My wandering heart, as usual, is torn by the people I have loved and love all over the globe. My heart has a map inside it, a spinning wheel of places that matter and sting with emotion, like a jeopardy wheel - who will I feel and think of next? Spin it. Not just places but faces that in themselves are placeless except that we all belong together, my virtual community of dear ones.

Moonlit nights in Jerusalem on the back of a motorcycle...I'm holding tight. I'm holding tight in my head.

I'm back in Chicago (a little over a week now,) where I have my own beautiful apartment and completely autonomous life. I feel a split inside myself...I'm opening the house of my soul up and letting a crying little girl walk out. The little girl has been fighting with her mother since she could speak. The little girl has been crying since she could make tears and screams and casualties inside her mind. It's time to love her. It's time to calm her down and let her play and enjoy being a cute little girl. I love kids and my inner kid, I definitely love my inner kid. Time to forgive my mom for thinking that little girl was less than awesome...it's that tiny, pained, dazed little fighter inside of me who still gives me much of my strength and insight.

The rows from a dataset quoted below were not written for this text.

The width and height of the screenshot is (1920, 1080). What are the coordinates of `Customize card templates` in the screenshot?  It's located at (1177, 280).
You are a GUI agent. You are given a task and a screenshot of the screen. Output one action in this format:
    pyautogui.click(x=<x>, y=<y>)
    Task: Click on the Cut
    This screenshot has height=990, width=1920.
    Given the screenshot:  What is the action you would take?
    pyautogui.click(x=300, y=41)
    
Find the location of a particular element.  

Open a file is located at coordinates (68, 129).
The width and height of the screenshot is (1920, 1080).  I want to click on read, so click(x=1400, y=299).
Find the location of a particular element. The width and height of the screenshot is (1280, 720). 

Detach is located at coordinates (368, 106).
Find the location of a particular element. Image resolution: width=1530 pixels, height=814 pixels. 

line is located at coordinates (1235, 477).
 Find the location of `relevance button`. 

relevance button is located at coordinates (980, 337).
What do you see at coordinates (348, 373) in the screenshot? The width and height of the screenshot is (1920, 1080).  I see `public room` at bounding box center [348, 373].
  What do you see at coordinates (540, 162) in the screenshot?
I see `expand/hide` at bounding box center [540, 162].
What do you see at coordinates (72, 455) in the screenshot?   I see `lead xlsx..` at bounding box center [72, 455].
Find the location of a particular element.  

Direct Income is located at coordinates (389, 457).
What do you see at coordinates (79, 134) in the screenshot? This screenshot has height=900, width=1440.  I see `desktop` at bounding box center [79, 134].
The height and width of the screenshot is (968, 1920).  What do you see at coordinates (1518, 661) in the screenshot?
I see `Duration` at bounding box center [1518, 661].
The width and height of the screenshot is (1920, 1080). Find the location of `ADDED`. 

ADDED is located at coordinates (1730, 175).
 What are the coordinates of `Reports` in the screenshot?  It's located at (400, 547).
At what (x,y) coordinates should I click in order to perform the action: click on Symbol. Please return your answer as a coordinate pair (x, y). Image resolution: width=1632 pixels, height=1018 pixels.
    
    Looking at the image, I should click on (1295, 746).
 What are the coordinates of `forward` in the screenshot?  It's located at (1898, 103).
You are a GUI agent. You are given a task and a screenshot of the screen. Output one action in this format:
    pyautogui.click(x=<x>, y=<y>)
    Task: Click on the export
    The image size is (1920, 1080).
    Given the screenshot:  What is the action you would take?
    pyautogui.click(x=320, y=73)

There was a point when we were walking through several thousand year old ruins in the North of Israel that it became clear that I simply can't take it any more. Maybe this was the problem: I was used to heart break since childhood. My mom was always my heartbreaker. That's just how I saw and felt it for many years. I could never be good enough, I could never line up inside those blurry dotted lines, wherever they were. Mirror mirror on the wall, love me. Implicitly, heart break was normal. Not just heart break but the breaking of myself into little insufferable pieces. Painful little shards that just yearned to form a whole. Whole
some
of us are luckier than others. But in the end the power is in the hands of those who take it.

Monday, November 29, 2010

raining in Chicago

I've been dreading the winter for a while. About a day ago I finally pulled my thick Northface out of the closet, it's so well padded you don't need much else until it truly freezes and Chicago becomes tundraland.
I've been traveling a good bit around the US in the past few weeks - a lovely trip to New Orleans followed by Thanksgiving in Miami. I meet so many interesting people when I travel, even if it's in the US and New Orleans turned out to be such a spectacular city. I visited the above ground tombs, (Nicholas Cage already has a giant pyramid sized tomb waiting for him it turns out, talk about delusion of penile grandeur) a voodoo temple where the priestess actually hugged me, drank in the jazz that flows as freely as the booze there.... I met Tim Robbins, that was quite a silly celebrity encounter in a jazz club. I also met an adorable Canadian. I was there for a conference and made some interesting contacts...all in all as perfect as a trip gets.
Now just a little more coursework and writing/revising to get through before I'm free for December in Israel. How lovely that will be!
I feel that I have been pushed around like some imperfect little drudge in a program for genius wannabes. I'm done wannabe-ing, I'm just gonna do and be and I'm going to follow my own damn path.
I have listened to too many self-satisfied white haired men in hefty positions with big books that bear their names. Too many self-applauding people in my life, cyclically, telling me what to do and who to be. Fit me into this box, looks kinda coffin-like that's funny. This supposed drone is no one's clone she owns her cell-f like it or not. I'm falling asleep, I'm dreaming of all the wonderful places I'll go, the beautiful people in my life, the sunshine that will touch my skin in days to come.